A similar analysis has been performed by Collange [2011] . As in the previous study, Collange implemented compiler support for scalarization, but in a just-in-time form using GPUOcelot [Diamos et al. 2010] . The author presented the scalarization metrics of the resulting code, that is, dynamic instruction counts of scalar and vector instructions, but no performance analysis is presented. Coutinho et al. [2011] transformed GPU kernels to an SSA-based intermediate representation called μ-SIMD; afterward, they analyzed the divergence of the program in its μ-SIMD representation. They recognized that instructions can sometimes be scalarized, even during divergent control flow, if their output registers are not alive at the immediate post-dominator of the potentially divergent branch. However, they did not perform register allocation, thus only report how many of the registers in SSA form could be scalarized, but do not report how many registers of which type are actually needed after register allocation. The scalarization algorithm presented in this article directly works on the representation of GPU kernels used by NVIDIA and does not require a transformation to an SSA-based representation and back. In this article, register allocation is performed on the scalarized code, and we discuss the modifications to register allocation that are required for scalarized code. Xiang et al. [2013] also studied the problem of scalarization, but consider uniform values across warps as well. They introduce a hardware scalarization mechanism for intrawarp uniform instructions. This mechanism, however, does not enable higher occupancy. A scalar register file-based architecture is also presented that also does not enable higher occupancy, and only reduces energy consumption. Scalars are processed using the same 8-element-wide SIMD execution units as vector instructions, but scalar operations are finished in 1 cycle instead of 4. While this improves performance, it leaves 7 out of 8 ALUs unused during the execution of scalar instructions.

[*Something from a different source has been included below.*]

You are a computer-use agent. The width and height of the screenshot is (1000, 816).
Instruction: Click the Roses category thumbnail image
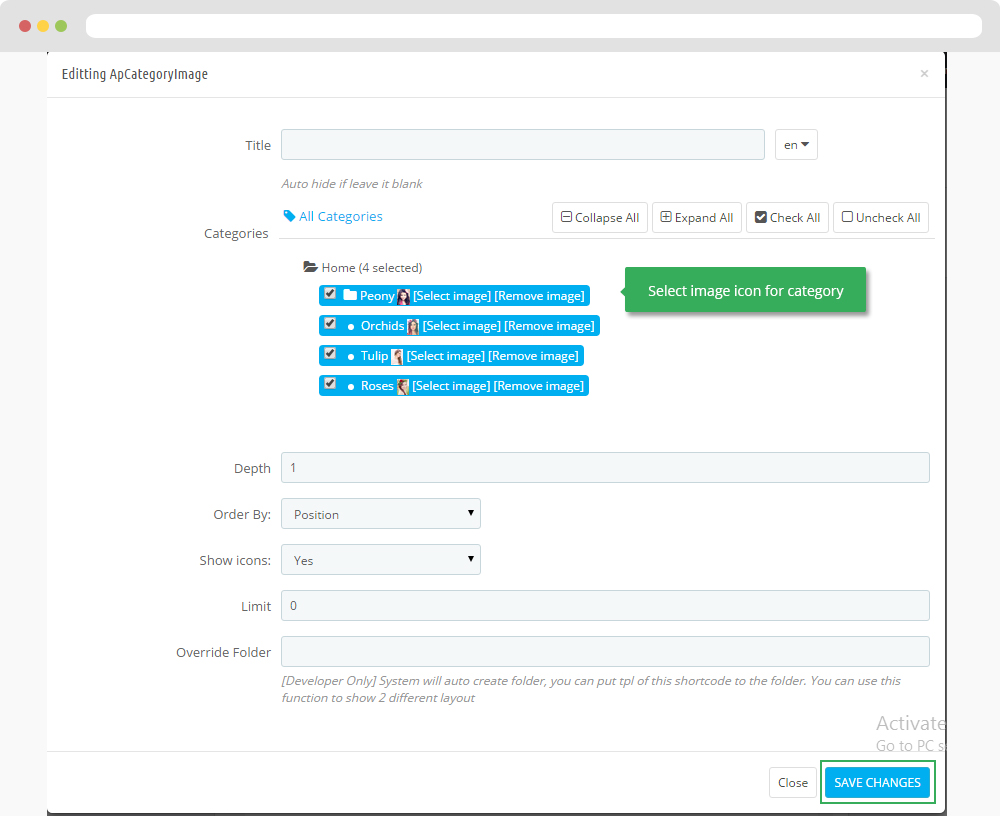click(x=403, y=386)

Finally, Kim et al. [2013] studied the relationship of the different values processed by a warp. They named this value structure and identified several important classes such as uniform vectors, for which all elements contain the same value, and affine vectors, for which all elements share a simple affine relationship to blockids and threadids. The authors focus on an architecture named fine-grained SIMT (FG-SIMT) that is closer to purely compute-focused SIMT accelerators than to GPUs. They propose microarchitectural mechanisms to exploit uniform and affine values, including an affine register file as well as dedicated affine execution units. The proposed mechanisms were evaluated on a conventional NVIDIA-like GPU architecture, but the authors state explicitly that the lack of public knowledge about GPGPU architectures prevents them from performing more than a preliminary design-space exploration. Instead, they focused on an evaluation using a VLSI implementation of an FG-SIMT design.

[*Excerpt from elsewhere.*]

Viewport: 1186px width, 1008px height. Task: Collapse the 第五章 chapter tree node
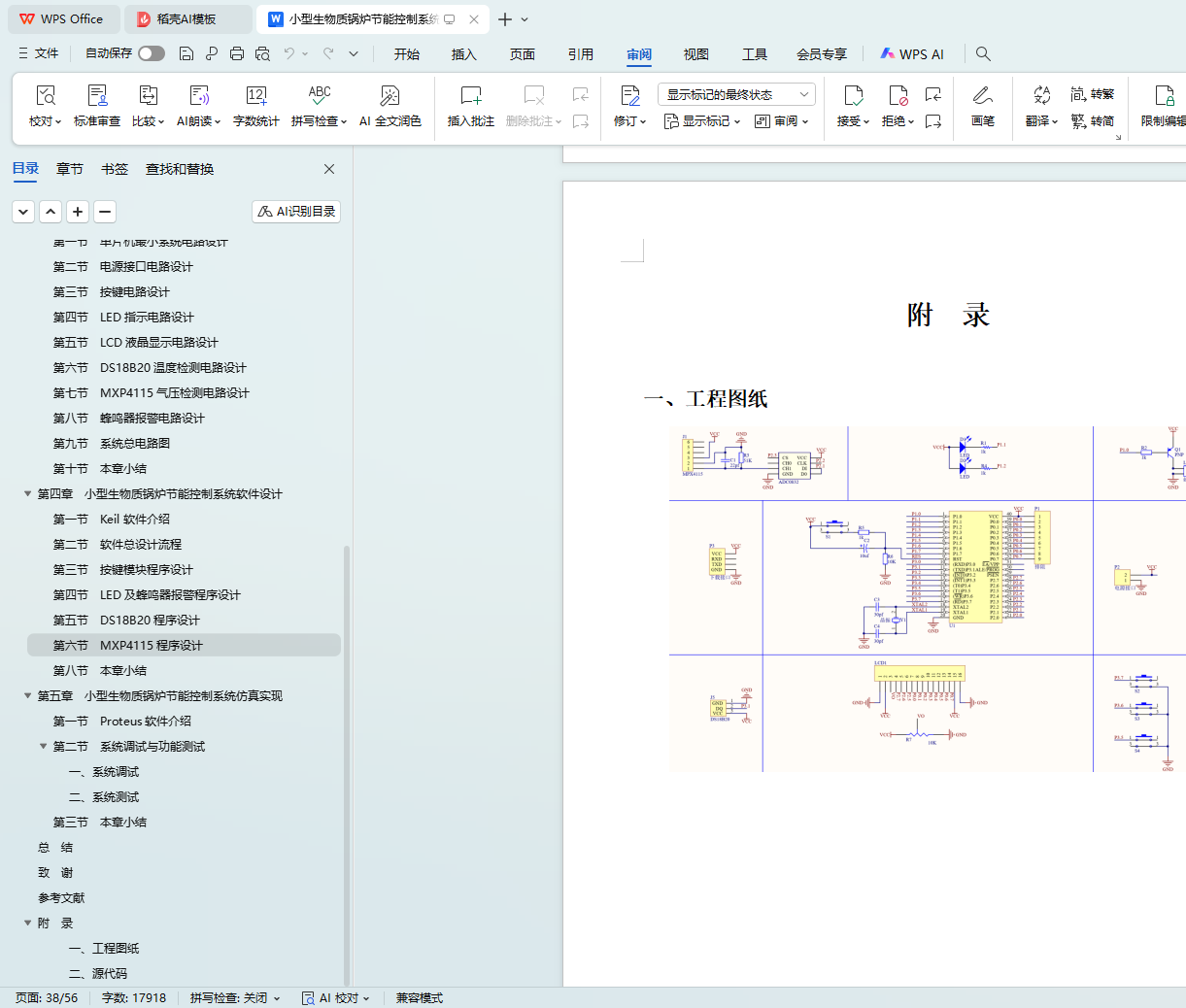click(x=28, y=696)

A TEMPORAL SIMT GPU ARCHITECTURE
These sections describes the proposed TSIMT μ-architectures. As TSIMT-based GPUs are still GPUs, most parts of the μ-architecture are identical to conventional GPUs. A good overview of conventional GPU microarchitecture is provided by Bakhoda et al. [2009] . Everything outside the GPU cores is unchanged: interconnect, memory controllers, PCIe interfaces, and CTA scheduler. Many structures inside the GPU core are also unchanged: instruction fetch and decode, caches, scoreboards, and the reconvergence stack. In the following sections, we will thus concentrate on the elements that are modified in TSIMT GPUs compared to conventional GPUs.
TSIMT Cores and Lanes
The basic building block of TSIMT GPU cores is the TSIMT lane. A block diagram is depicted in Figure 2(a) . Such a lane consists of four key components: an instruction register able to store a single warp instruction; a slice of the core's register file; an operand collector, private to the lane; and one-thread-wide execution resources for integer, floating point, and memory instructions. Operationally, a TSIMT lane receives a warp instruction along with the corresponding thread active mask from the core's warp scheduler and stores them into dedicated instruction and mask registers. The instruction register is used to hold the instruction in place while the lane back end sequences through the warp's threads, thereby decoupling the lane from the scheduler while the lane is executing. Figure 2 (b) indicates how TSIMT lanes are used to construct cores with arbitrary throughput. In a TSIMT core, multiple lanes operate independently and in parallel, processing the instruction words stored in their instruction registers. The overall number of threads and warps held in the core are evenly divided over all TSIMT lanes, for example, in a core with 8 lanes holding 64 warps at most, every lane will statically hold 8 of the warps. Warps cannot switch between lanes as the thread context associated with a warp is stored in the register file within the warp's lane. This subdivides the core's warp pool into separate pools for every lane. In the core's front end, an instruction fetch unit accesses the instruction cache and fetches as well as decodes instructions into an instruction buffer (IB). The instructions buffer uses dedicated slots for each warp. A single warp scheduler (WS) for the whole core utilizes a scoreboard to monitor which instructions in the IBs have their dependencies fulfilled and are ready to issue. The WS also monitors when TSIMT lanes complete the execution of an instruction and, therefore, require a new instruction word to be sent to the lane's instruction register.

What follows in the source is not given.